# What the task requires
Starting with the line that has "You are a computer-use agent. Viewport: 1843px" in the records below and stopping after the line that has "You are a computer-use agent. Screen", output every line exactly and nothing else; skip pictures.

# Task data
================

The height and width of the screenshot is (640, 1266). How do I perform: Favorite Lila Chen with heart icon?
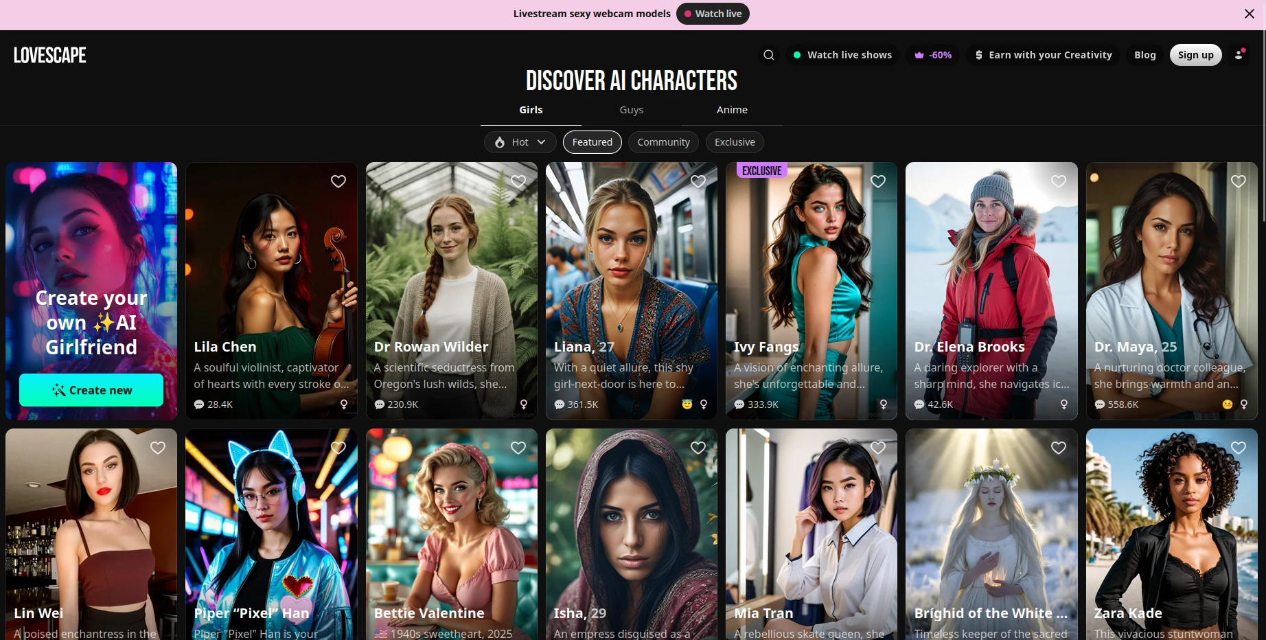coord(338,181)
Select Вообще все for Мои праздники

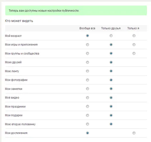87,107
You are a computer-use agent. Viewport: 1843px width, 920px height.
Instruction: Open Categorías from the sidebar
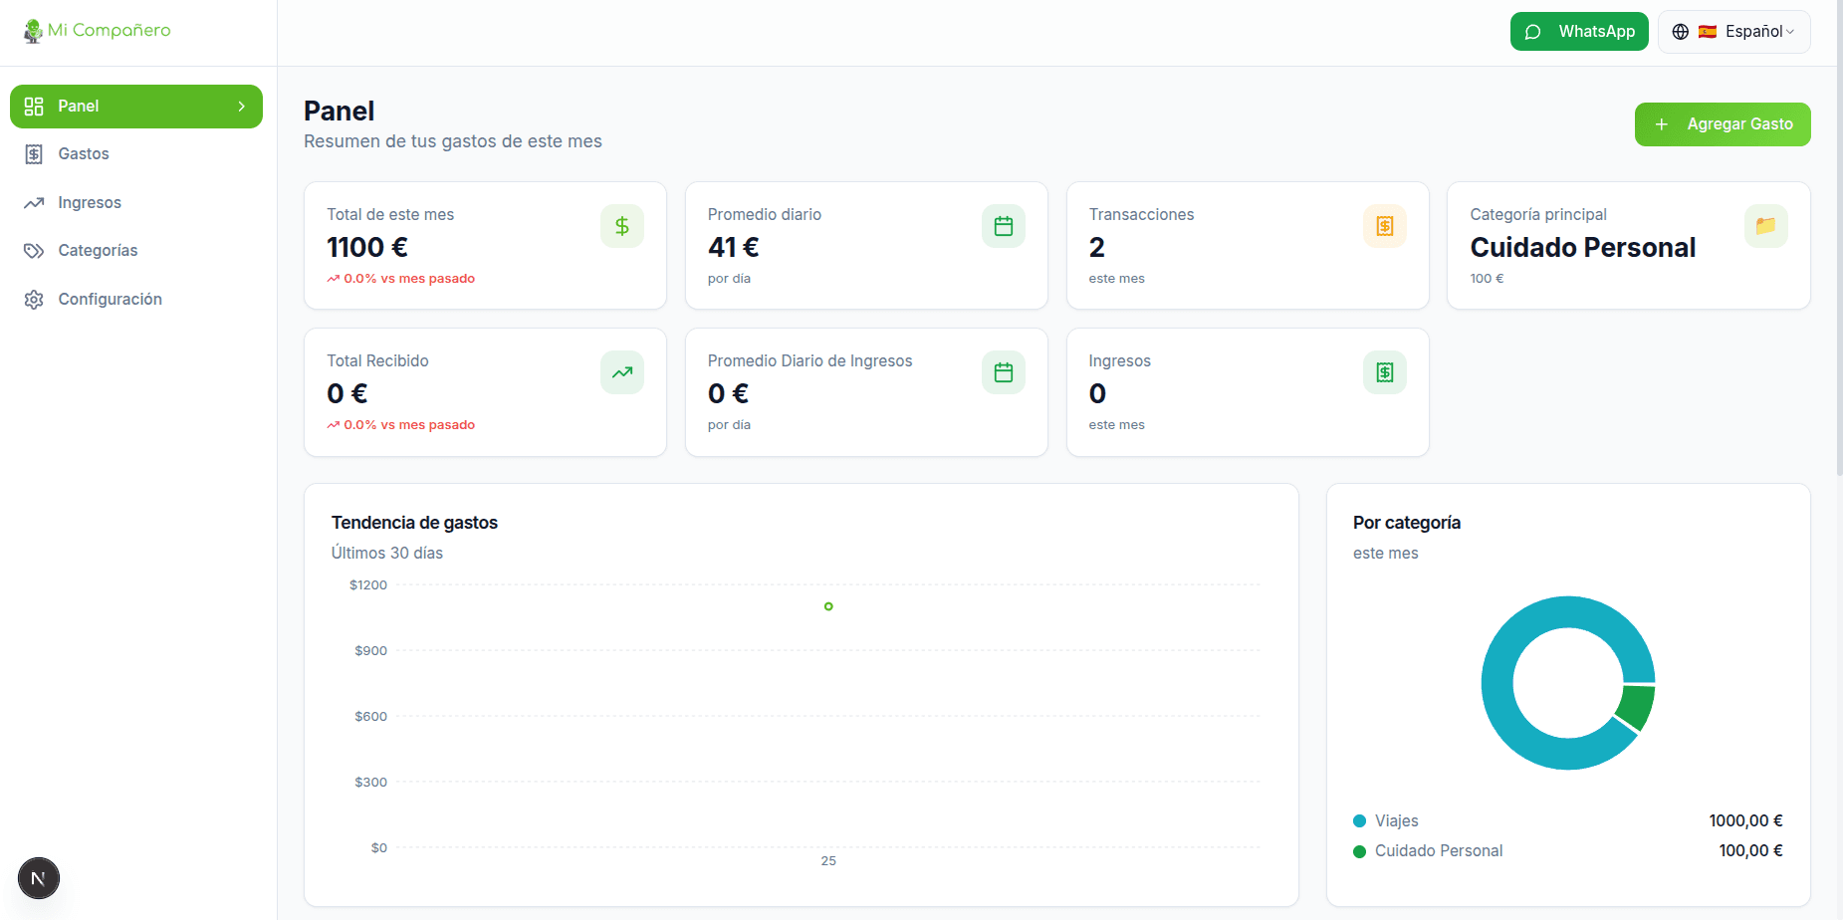click(98, 251)
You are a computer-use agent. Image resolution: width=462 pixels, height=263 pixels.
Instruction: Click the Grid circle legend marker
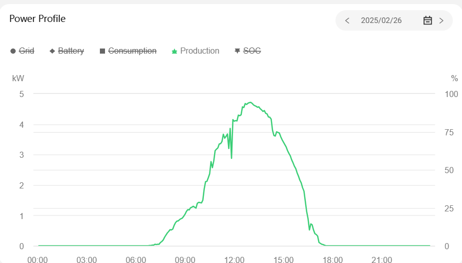click(x=13, y=51)
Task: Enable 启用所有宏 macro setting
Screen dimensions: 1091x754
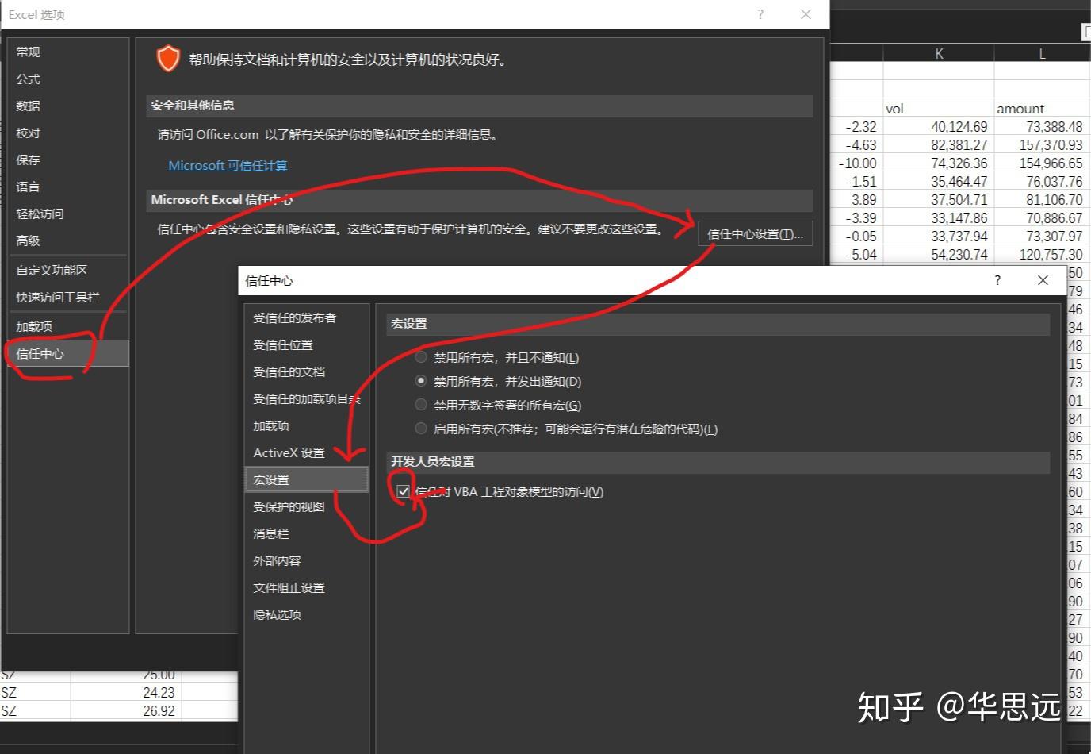Action: click(421, 428)
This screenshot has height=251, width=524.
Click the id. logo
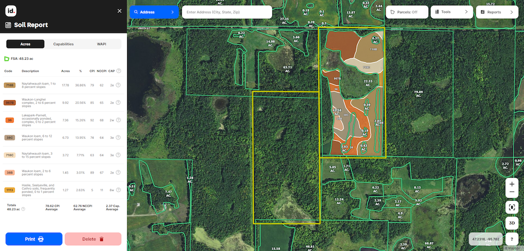[x=10, y=10]
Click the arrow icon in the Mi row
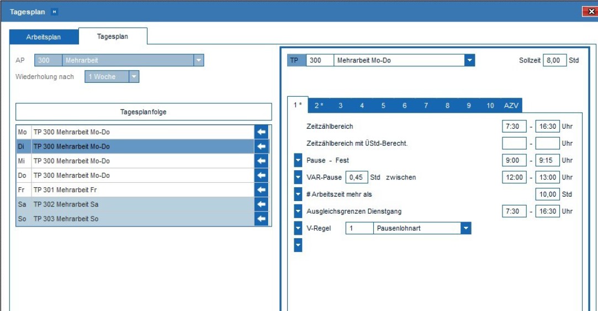The width and height of the screenshot is (598, 311). (x=262, y=161)
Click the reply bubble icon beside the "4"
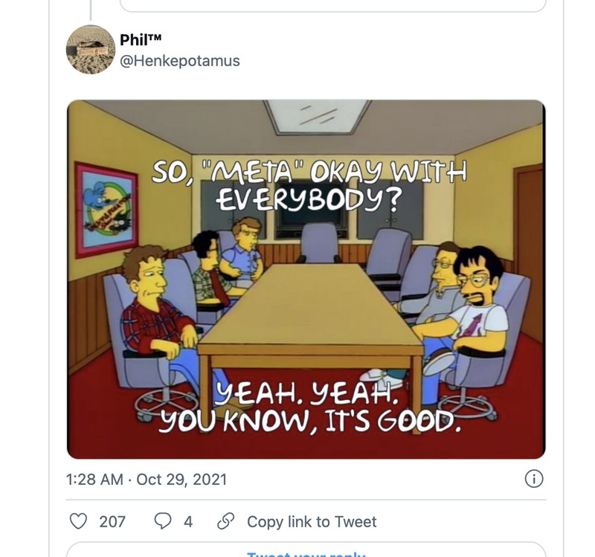 [x=163, y=522]
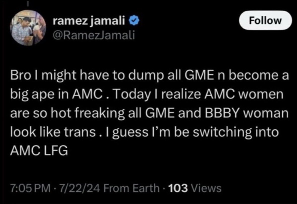The width and height of the screenshot is (297, 204).
Task: Click the 'look like trans' text line
Action: pos(53,132)
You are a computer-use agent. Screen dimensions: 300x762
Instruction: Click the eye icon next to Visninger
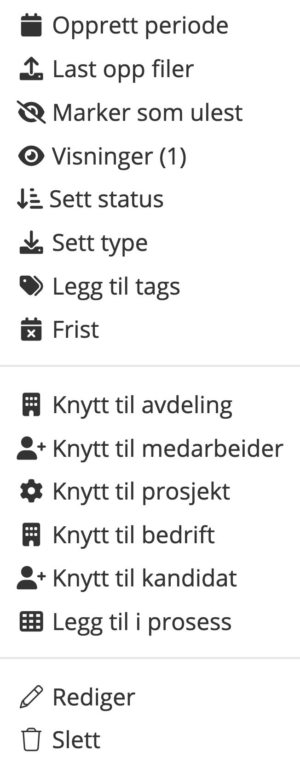(x=31, y=156)
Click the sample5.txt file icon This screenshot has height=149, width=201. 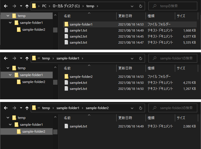point(66,89)
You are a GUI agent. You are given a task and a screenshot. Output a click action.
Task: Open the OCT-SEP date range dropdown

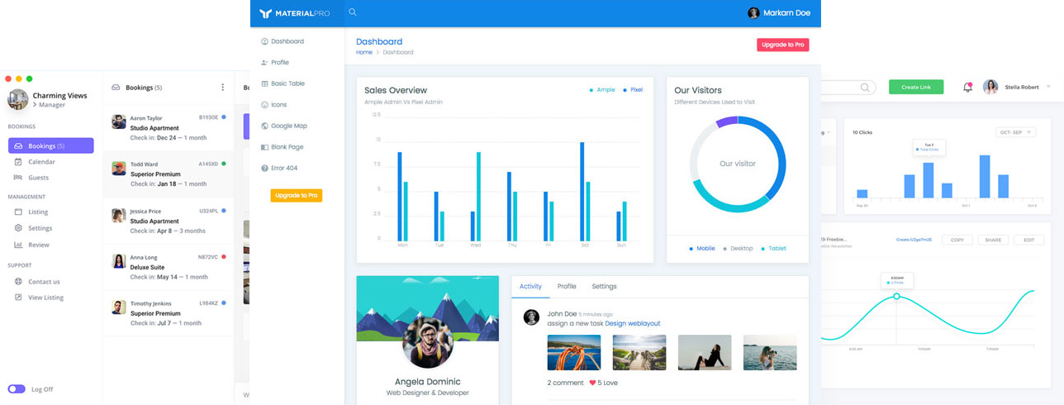[1015, 132]
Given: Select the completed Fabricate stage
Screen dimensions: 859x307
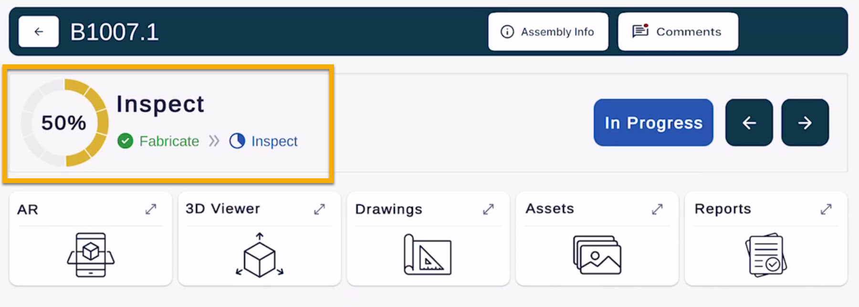Looking at the screenshot, I should point(169,141).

================

# Expected answer
You are a computer-use agent. Viewport: 1843px width, 920px height.
Instruction: Open Categorías from the sidebar
click(98, 251)
You are a computer-use agent. Image resolution: width=462 pixels, height=263 pixels.
Instruction: Click the Grid circle legend marker
click(x=13, y=51)
Task: Enable 启用所有宏 macro setting
Screen dimensions: 1091x754
Action: click(421, 428)
This screenshot has height=251, width=524.
Click the id. logo
[x=10, y=10]
Click the arrow icon in the Mi row
The width and height of the screenshot is (598, 311). (x=262, y=161)
Click the reply bubble icon beside the "4"
 [x=163, y=522]
The width and height of the screenshot is (297, 204).
Task: Click the 'look like trans' text line
Action: pos(53,132)
You are a computer-use agent. Screen dimensions: 300x762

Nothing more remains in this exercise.